When we think of Cuba and the Cuban people, our minds often jump to the Cuban Revolution, the familiar faces of Fidel Castro and Che Guevara, and perhaps the infamous Bay of Pigs incident. Today we know Cuba as a relatively closed-off socialist state, governed chiefly in the past by the pseudo-monarchical Castro brothers. But this vision of Cuba is certainly not what Cuban pre-revolutionaries envisioned their Latin American island nation to be. Indeed, before the Castro brothers rose to power, Cuba was a nascent democratic nation, a mere five decades past its independence from Spain.
To understand the Cuba that could have been, Fordham Lincoln Center senior Olivia Cabrera examines films made by pre-revolutionary Cuban intellectuals, some of which were designed to attract and educate participants of literacy camps across Cuba, in an attempt to draw out their vision for the nation. Cabrera is a comparative literature major, concentrating on Spanish film and television, with minors in communications and cultures. Her thesis and subsequent paper seeks to define and extract the differences between the national identity wished for by non-Communist Cubans and the reality of the national identity today as it has been shaped by Castro and the Communist regime.
After studying abroad in Granada, Spain for one semester and conducting a final project involving interviews in Spanish around the city, Cabrera has many experiences that have supplied the foundation for studying these pre-revolutionary films as independent works of literature. What is incredible is not necessarily the difficulty of procuring such films for the thesis—in fact, according to Cabrera, Fordham’s Latin American studies program is fortunate to have fluent professors who were able to redirect her to these plentiful resources—but rather the historical training and intricate logical reasoning necessary for constructing the appropriate background to such a project.

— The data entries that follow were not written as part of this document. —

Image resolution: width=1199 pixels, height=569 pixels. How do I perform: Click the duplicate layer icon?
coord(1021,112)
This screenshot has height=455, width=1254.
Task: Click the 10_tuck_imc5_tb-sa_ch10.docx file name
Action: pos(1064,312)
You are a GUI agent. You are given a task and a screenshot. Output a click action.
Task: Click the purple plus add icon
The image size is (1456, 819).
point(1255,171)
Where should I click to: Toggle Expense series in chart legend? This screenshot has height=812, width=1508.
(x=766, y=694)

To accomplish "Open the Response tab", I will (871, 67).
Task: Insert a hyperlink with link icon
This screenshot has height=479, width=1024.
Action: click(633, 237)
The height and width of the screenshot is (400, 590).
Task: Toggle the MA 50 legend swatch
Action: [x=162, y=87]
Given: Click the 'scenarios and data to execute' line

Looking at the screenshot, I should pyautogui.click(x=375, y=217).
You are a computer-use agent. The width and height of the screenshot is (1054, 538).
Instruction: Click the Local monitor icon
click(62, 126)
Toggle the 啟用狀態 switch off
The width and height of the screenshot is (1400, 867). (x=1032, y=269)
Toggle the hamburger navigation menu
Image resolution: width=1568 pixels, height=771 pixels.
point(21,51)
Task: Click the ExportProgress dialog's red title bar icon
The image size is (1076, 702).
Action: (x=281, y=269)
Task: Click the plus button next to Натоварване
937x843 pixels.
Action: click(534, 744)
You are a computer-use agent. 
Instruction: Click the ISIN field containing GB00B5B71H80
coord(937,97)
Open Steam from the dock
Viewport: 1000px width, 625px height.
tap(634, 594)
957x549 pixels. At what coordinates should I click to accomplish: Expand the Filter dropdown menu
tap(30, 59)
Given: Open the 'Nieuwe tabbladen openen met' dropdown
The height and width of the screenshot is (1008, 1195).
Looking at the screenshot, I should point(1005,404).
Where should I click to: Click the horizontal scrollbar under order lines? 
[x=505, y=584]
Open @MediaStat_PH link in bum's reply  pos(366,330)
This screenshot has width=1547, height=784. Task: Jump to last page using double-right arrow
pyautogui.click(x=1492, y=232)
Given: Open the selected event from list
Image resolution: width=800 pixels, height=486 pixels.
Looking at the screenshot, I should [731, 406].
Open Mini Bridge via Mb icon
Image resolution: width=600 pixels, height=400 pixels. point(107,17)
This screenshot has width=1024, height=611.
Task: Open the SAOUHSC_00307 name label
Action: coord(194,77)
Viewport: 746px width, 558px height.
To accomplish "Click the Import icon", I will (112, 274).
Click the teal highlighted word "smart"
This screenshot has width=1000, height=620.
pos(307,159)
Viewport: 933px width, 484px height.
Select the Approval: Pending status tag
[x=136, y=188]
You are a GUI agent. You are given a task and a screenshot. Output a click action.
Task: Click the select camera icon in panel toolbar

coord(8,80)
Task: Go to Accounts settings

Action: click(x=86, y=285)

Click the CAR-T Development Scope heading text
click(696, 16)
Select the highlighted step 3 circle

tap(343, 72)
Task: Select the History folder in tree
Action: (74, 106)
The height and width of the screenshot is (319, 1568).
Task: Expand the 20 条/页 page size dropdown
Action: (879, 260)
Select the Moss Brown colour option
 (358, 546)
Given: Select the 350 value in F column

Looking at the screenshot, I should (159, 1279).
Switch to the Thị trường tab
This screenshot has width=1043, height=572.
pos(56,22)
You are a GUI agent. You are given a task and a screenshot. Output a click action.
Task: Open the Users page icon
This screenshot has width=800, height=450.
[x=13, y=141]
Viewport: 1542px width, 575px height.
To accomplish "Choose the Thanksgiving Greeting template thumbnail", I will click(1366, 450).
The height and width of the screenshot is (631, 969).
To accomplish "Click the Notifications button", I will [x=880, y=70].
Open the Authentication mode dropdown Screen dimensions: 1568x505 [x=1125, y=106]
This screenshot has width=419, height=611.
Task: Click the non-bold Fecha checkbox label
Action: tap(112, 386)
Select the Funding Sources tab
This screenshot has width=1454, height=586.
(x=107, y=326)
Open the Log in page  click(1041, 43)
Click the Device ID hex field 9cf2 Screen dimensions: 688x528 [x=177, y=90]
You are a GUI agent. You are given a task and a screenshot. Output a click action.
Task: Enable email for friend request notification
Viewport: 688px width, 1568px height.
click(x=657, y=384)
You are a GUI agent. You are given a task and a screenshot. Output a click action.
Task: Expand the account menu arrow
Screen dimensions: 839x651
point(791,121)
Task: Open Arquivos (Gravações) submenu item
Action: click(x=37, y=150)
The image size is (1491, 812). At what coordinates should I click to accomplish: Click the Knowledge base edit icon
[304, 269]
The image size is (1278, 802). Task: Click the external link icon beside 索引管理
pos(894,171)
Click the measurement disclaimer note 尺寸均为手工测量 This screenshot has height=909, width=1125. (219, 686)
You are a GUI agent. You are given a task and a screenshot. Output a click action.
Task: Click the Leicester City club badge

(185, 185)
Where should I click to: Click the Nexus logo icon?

Cabrera entrenched herself in the revolutionary works of Che Guevara and Fidel Castro, simultaneously contrasting these with the works of intellectuals from the same era to paint a picture of difference.
Throughout this process, Cabrera has been careful not to blunder across the fine lines of her thesis. Specifically, she focused her work on the varying initial purposes and end goals of the revolution, as opposed to the Cuban Revolution itself. She stated that her thesis seeks to recreate what Che Guevara and Fidel Castro saw as the purpose of the revolution. In the process, she must walk the fine line between the Cuba that the revolutionaries initially dreamed of and the Cuba that the revolutionaries shaped. “I didn’t notice when I was writing the proposal, but my advisor told me that I was contradicting myself in a way, where I was implying that the films themselves were trying to recreate Castro’s Cuba, but I’m trying to recreate the people’s Cuba that Castro tried to build,” said Cabrera. On the way to exploring the possibilities of what Cuba could have been, Cabrera stated that she must also steer clear of any biases towards the revolution, as her thesis is not a critique and not intended to persuade readers to adopt her viewpoint on the revolution. “I’m not here to promote communism or the revolution, of course, but rather what the revolution was for and why it happened in the first place,” she added. Of course, her proficiency in analyzing larger-than-politics patterns and her experiences in mock trial will certainly assist her in this process.
Beyond the thesis itself, Cabrera is looking forward to working in news copywriting positions before heading to graduate school a few years down the line. For now, we can look forward to a compelling, detailed comparison of the Cuba that is and the Cuba that could have been.